This dissertation focuses new critical attention on a problem central to the history and theory of the novel, but so far remarkably underexplored: the mimetic illusion that realist characters exist independently from the author’s control, and even from the constraints of form itself. How is this illusion of “life” produced? What conditions maintain it, and at what points does it start to falter? My study investigates the character-systems of three Russian realist novels with widely differing narrative structures — Tolstoy’s War and Peace (1865–1869), and Dostoevsky’s The Adolescent (1875) and The Brothers Karamazov (1879–1880) — that offer rich ground for exploring the sources and limits of mimetic illusion. I suggest, moreover, that Tolstoy and Dostoevsky themselves were preoccupied with this question. Their novels take shape around ambitious projects of characterization that carry them toward the edges of the realist tradition, where the novel begins to give way to other forms of art and thought. Reaching beyond the sway of the illusions their novels cast, Tolstoy and Dostoevsky thus each raise questions about where that illusion comes from and how far it extends. My analyses trace the fault lines within techniques that at once intensify the impression of a populated, self-contained fictional world, and push readers past its formal and generic bounds.

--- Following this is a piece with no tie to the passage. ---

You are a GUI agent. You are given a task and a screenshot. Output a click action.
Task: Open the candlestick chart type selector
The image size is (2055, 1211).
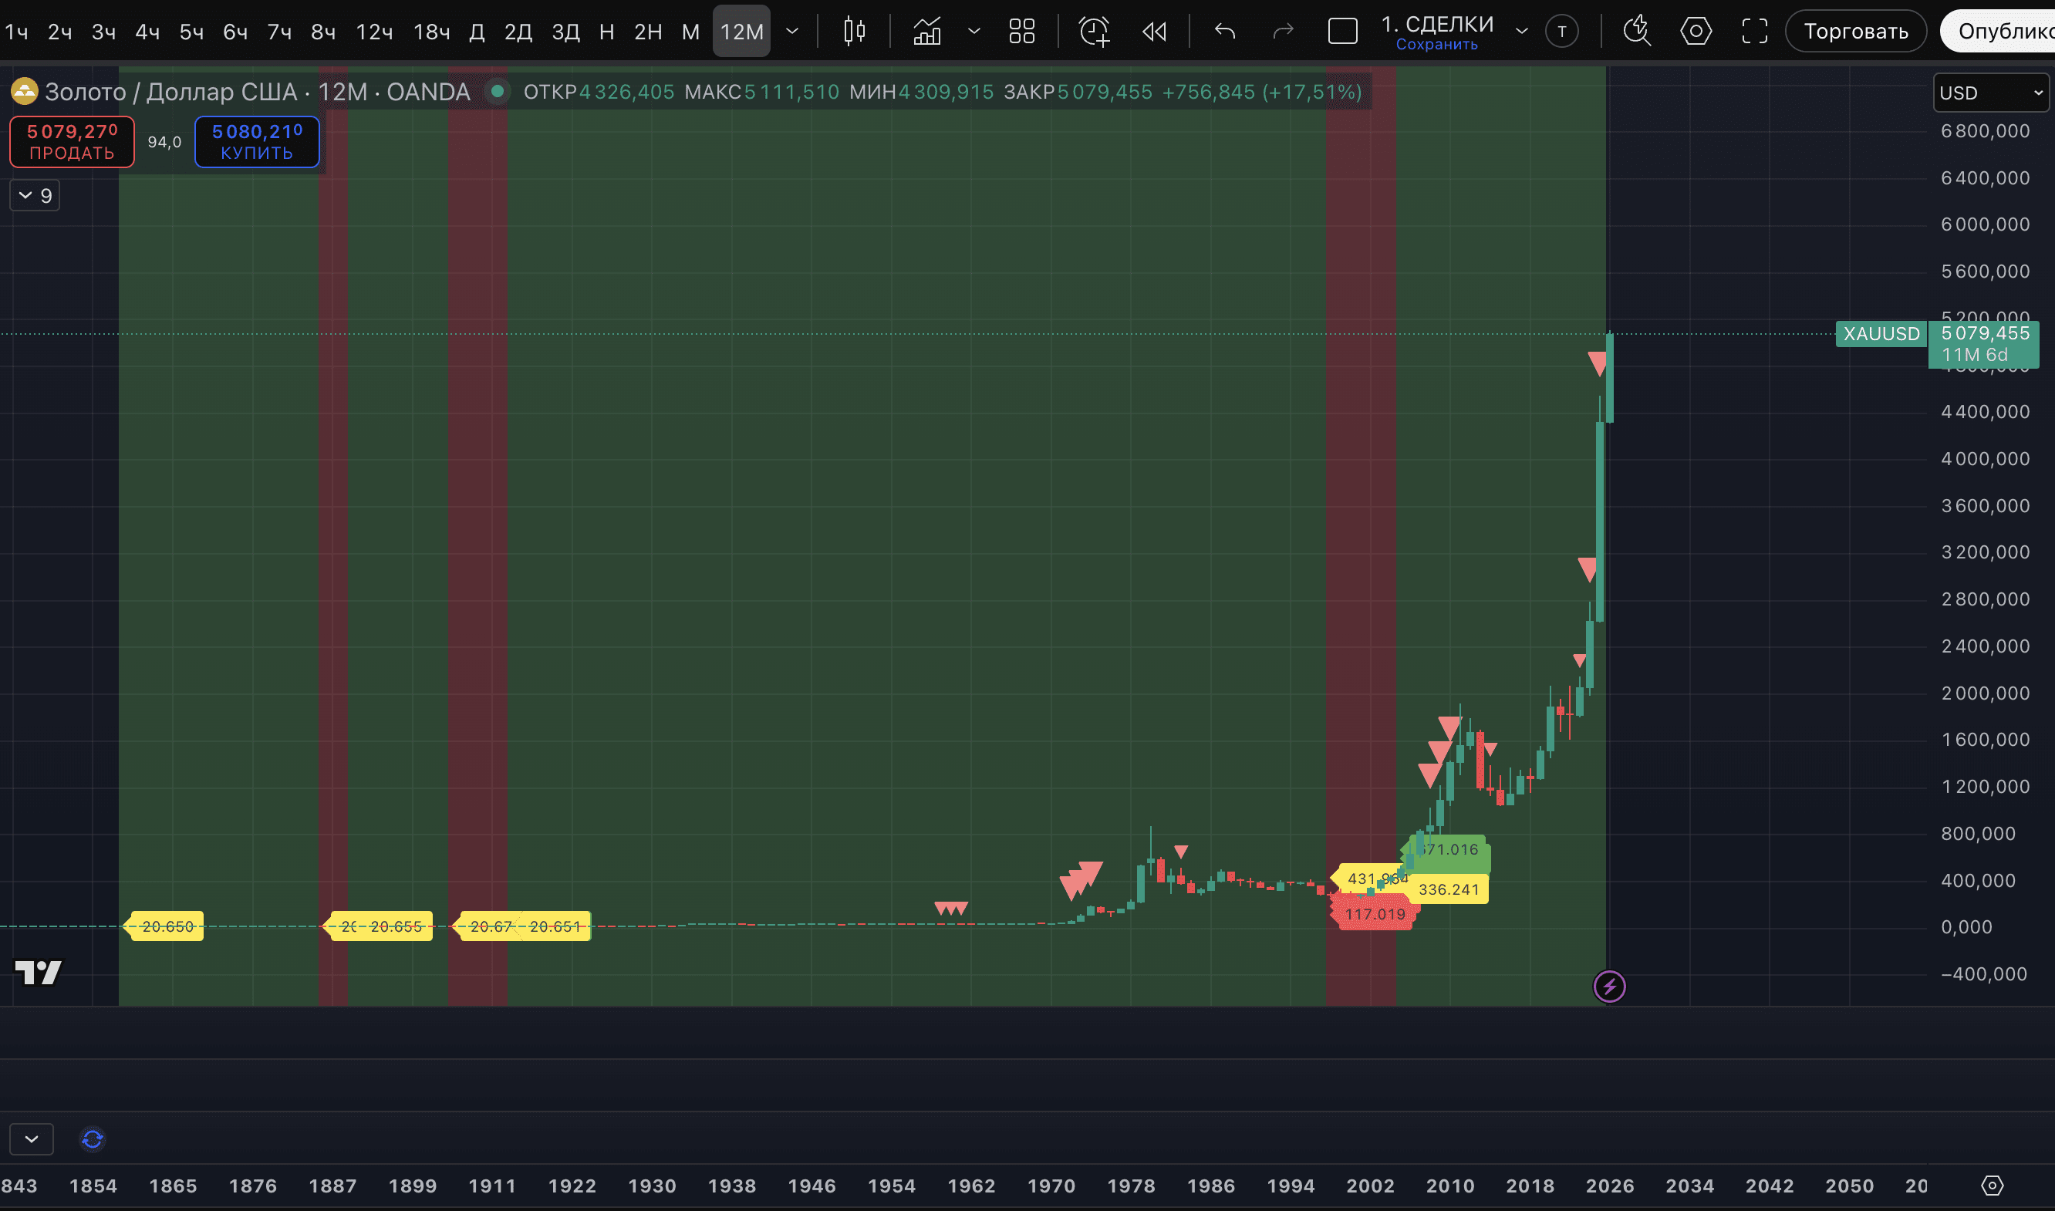[854, 32]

Chapter One deals with techniques of mimetic characterization rooted in the stable omniscient narrative of Tolstoy’s major novels, and in particular War and Peace. I survey the narrative devices cultivating the illusion that the characters of War and Peace live independently of device, dependent on persistent contrasts throughout the novel’s system of named characters. An unconventional problem taxes this system past its limits: how to represent the lives of the crowds of unnamed figures tangential to the narrative, but ever more central to Tolstoy’s conception of his mimetic project. I suggest that War and Peace’s notorious digressions are an attempt, in part, to work out a logic of representation beyond the novelistic character-system.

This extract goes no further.